BP sales grew but margins declined
BP registered net earnings of USD 2.7 billion for the quarter ended June 30, 2013 which was a decline of 26 percent over the same period last year and 23 percent on a QoQ basis. Overall sales grew by 1.5 percent to USD 95 billion but it registered a decline in net margins from 3.9 percent to 2.9 percent. However, consensus estimates indicate that the turnover will decline by 1.1 percent in the next quarter.
Table 1: Earnings for 2Q 2013 (USD million)
A higher tax rate was quoted by Bob Dudley, CEO of BP plc (NYSE:BP) (LON:BP), as one of the reasons for a decline in profitability. This impact was supplemented with declining margins resulting from an overall decline in global oil prices.

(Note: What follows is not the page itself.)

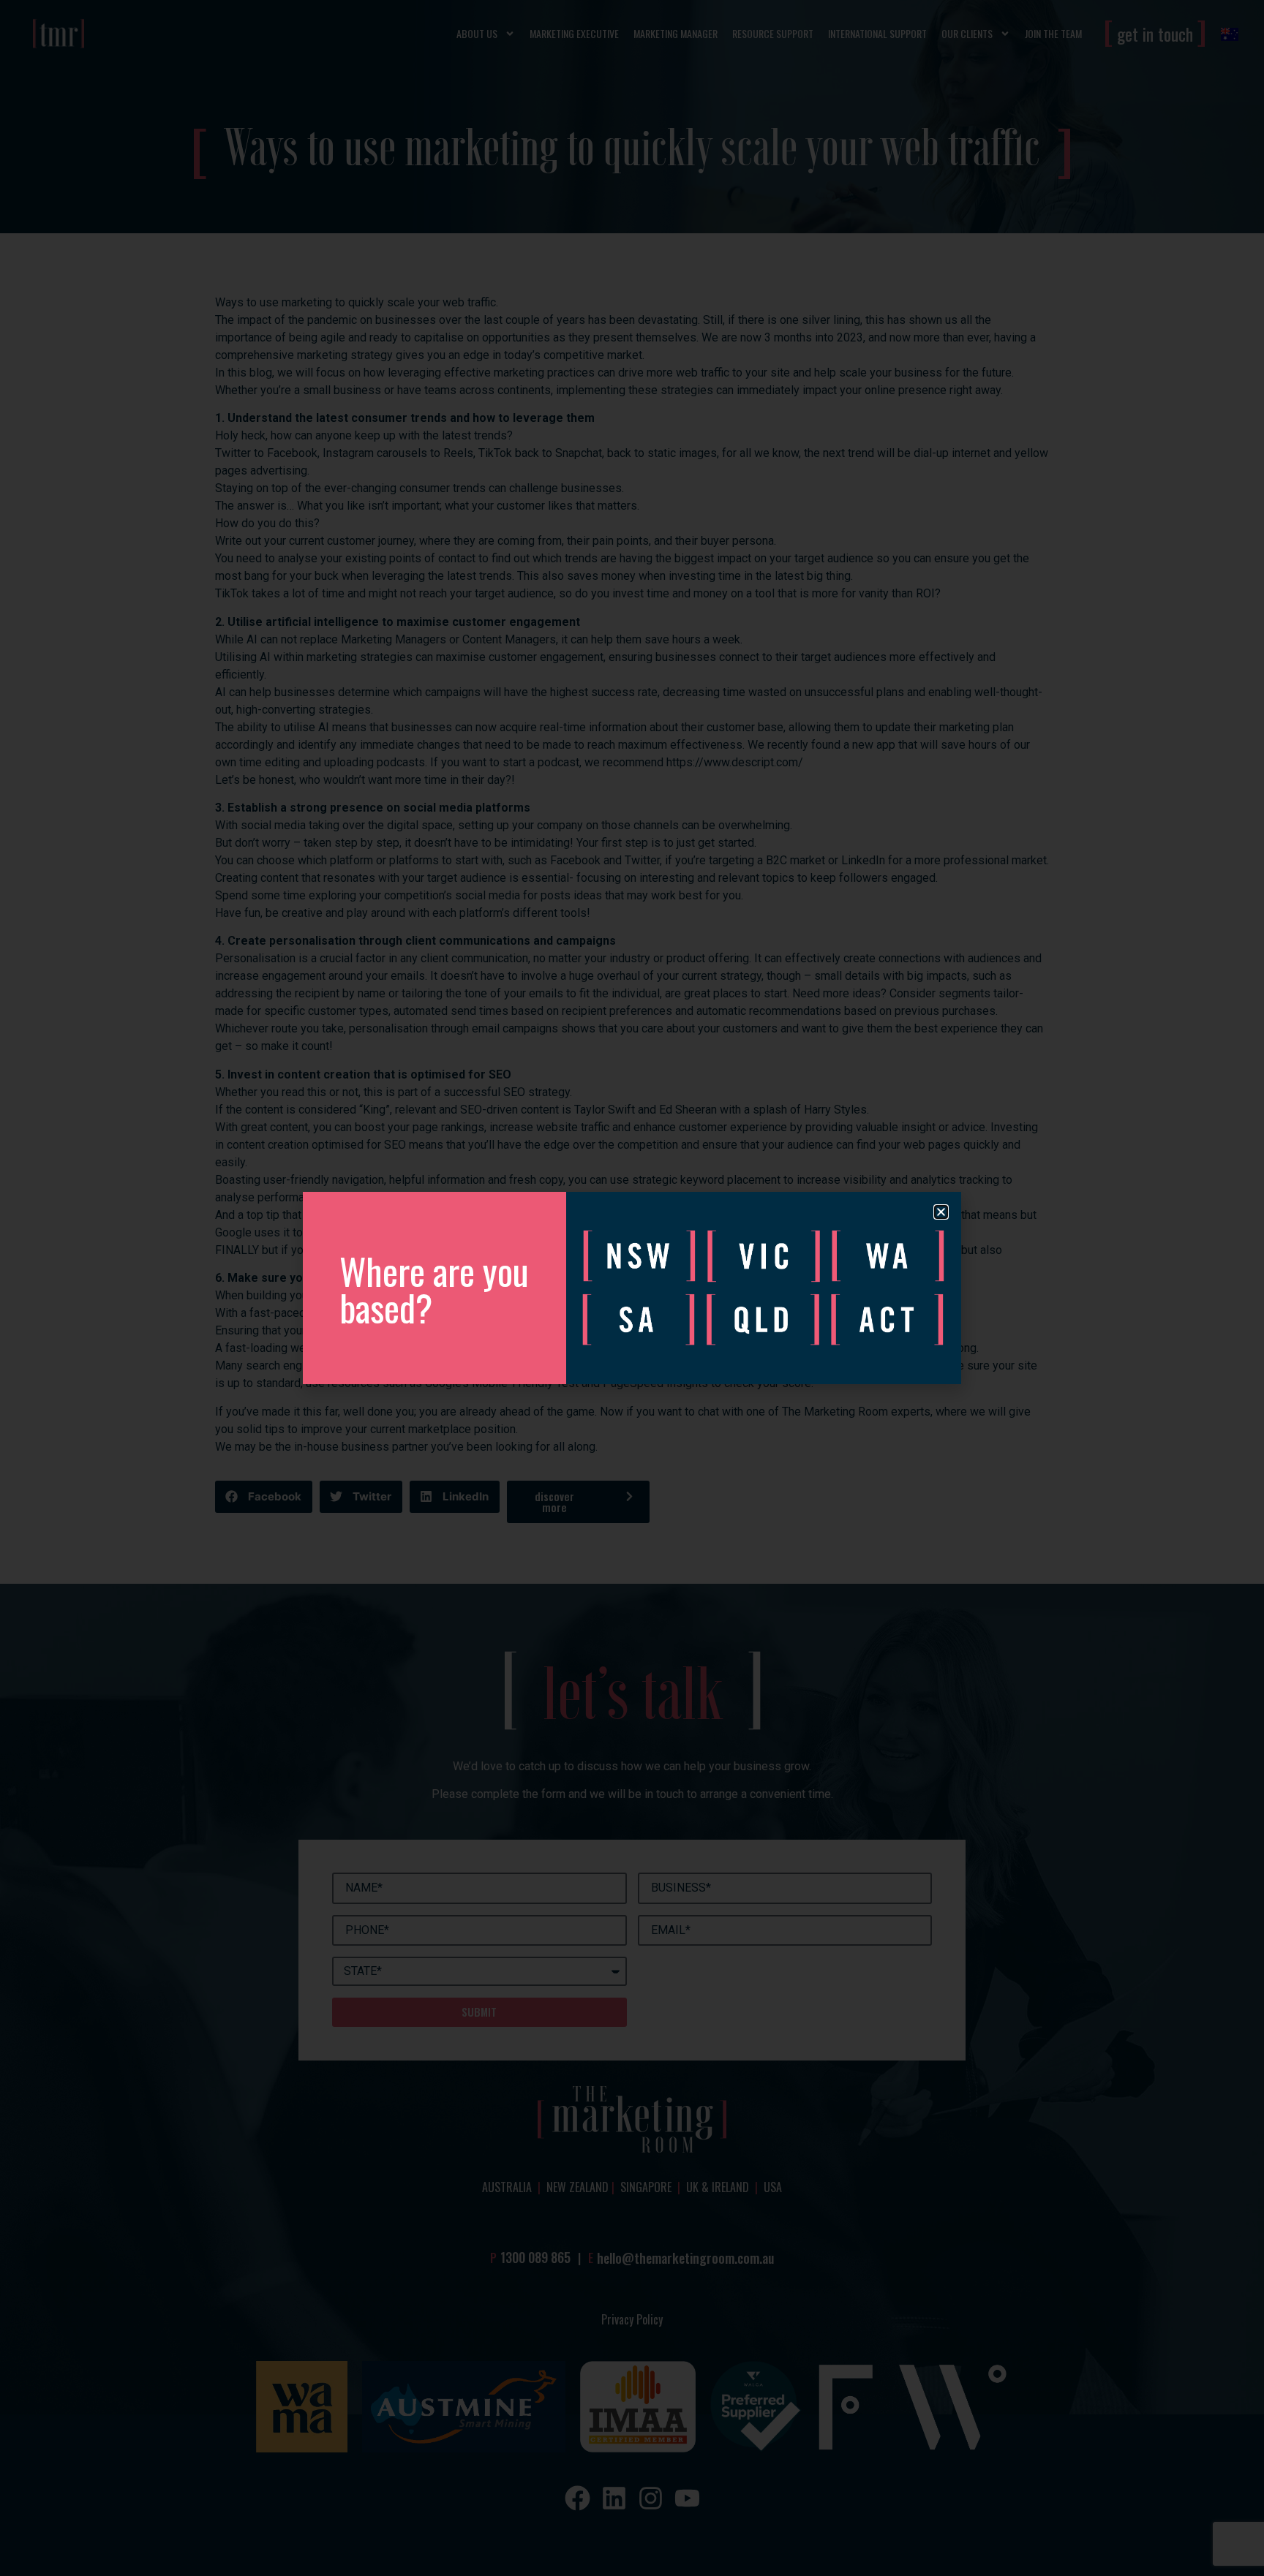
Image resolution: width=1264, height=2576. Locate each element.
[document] (632, 1288)
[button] (941, 1211)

The massive increase in capital expenditure in the current quarter is a positive for future earnings.
All the corporate oil giants were hit by these factors in the current quarter, BP being the last of them to release its results. The consensus estimate for BP’s EPS was at 0.18 but the official results missed this estimate by 19 percent. BP actually had one of the lowest reported EPS among its peer group this quarter.
Table 2: Earnings Comparison with Peer Group Companies
BP increased provisions for oil spill victims
Another major factor for the decline in profitability of BP plc (NYSE:BP) (LON:BP) was the increase in provisions and costs paid to the Gulf of Mexico oil spill victims. Compensation claims have been rising and BP reports that the fund it set up for this purpose was now running dry. A further provision of USD 200 million has been created in the current quarter, bringing the total provisioning for this cost to USD 42.4 billion.

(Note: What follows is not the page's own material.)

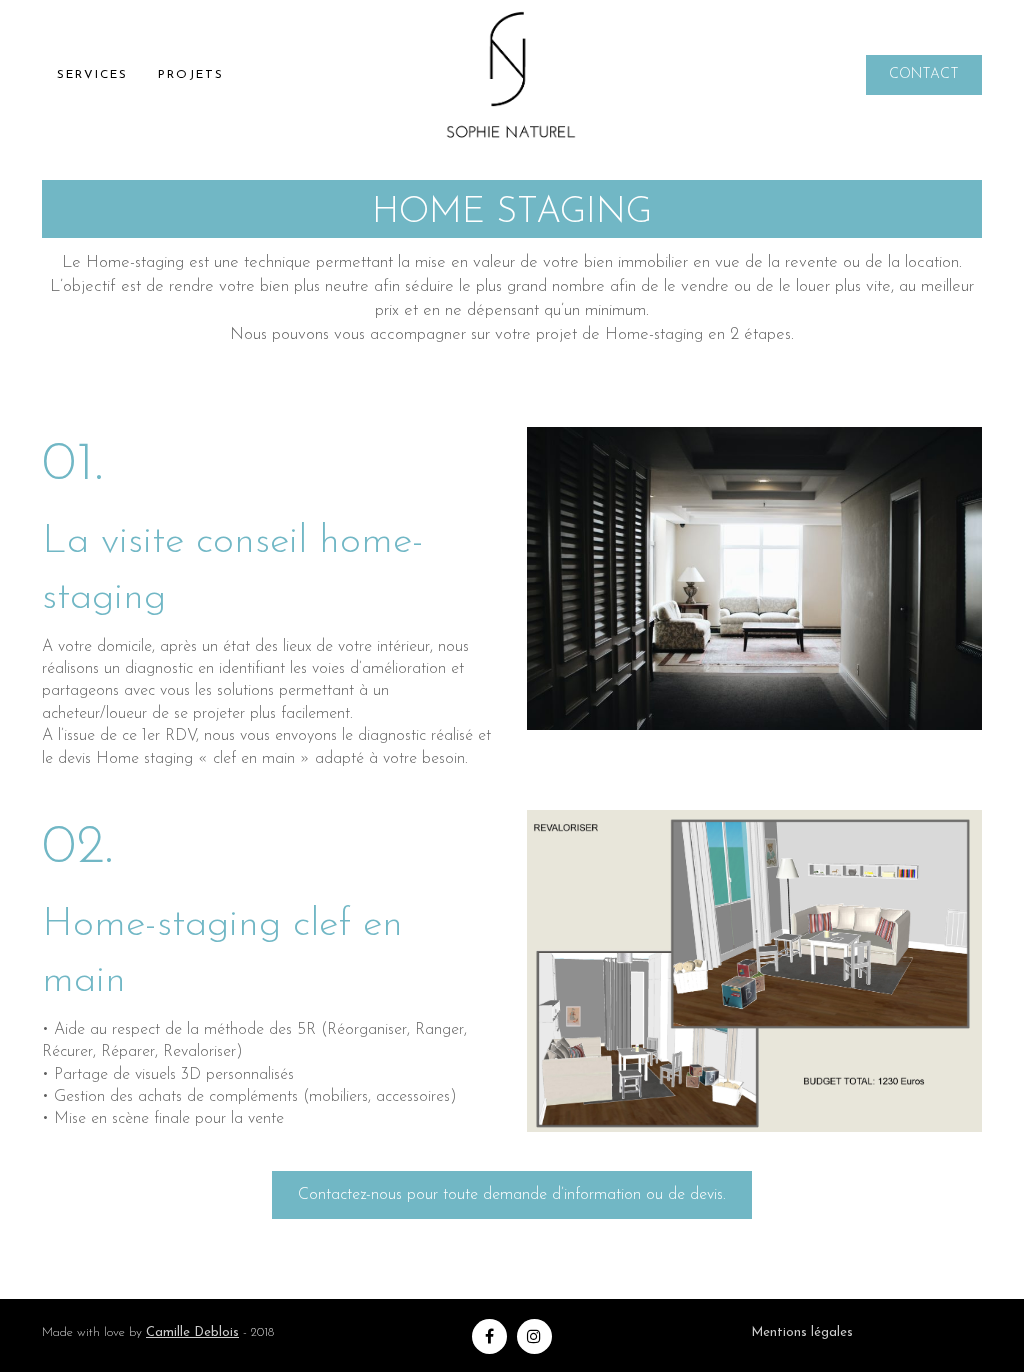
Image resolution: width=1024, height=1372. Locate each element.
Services (92, 75)
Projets (191, 75)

BP has been experiencing some changes in the structure of its operations over the past five years. In the period since 2008, BP has seen a decline in the contribution of upstream activities to the overall revenues of the company and more and more of the company’s cash flows are coming from its downstream sector. In 2Q 2013, BP’s upstream revenues increased by 1.7 percent while those from downstream increased by 1.6 percent.
Figure 1: Composition of Revenues, 2008- 2013
Despite share buybacks by the firm during the first half of the ongoing year, the debt ratio was maintained at 12.3 percent, which is a positive indicator for investors about the company’s cash flows. The price of BP plc (NYSE:BP) (LON:BP) has remained above USD 40 over the past six months.
Figure 2: Share Price of British Petroleum, 2008-2013
Despite the assurances by Dudley, the outlook on the next quarter is pessimistic amid concerns on oil prices and impact of Gulf of Mexico claims. Given all these factors, we can expect the performance of the company to remain stagnant over the remaining portion of 2013.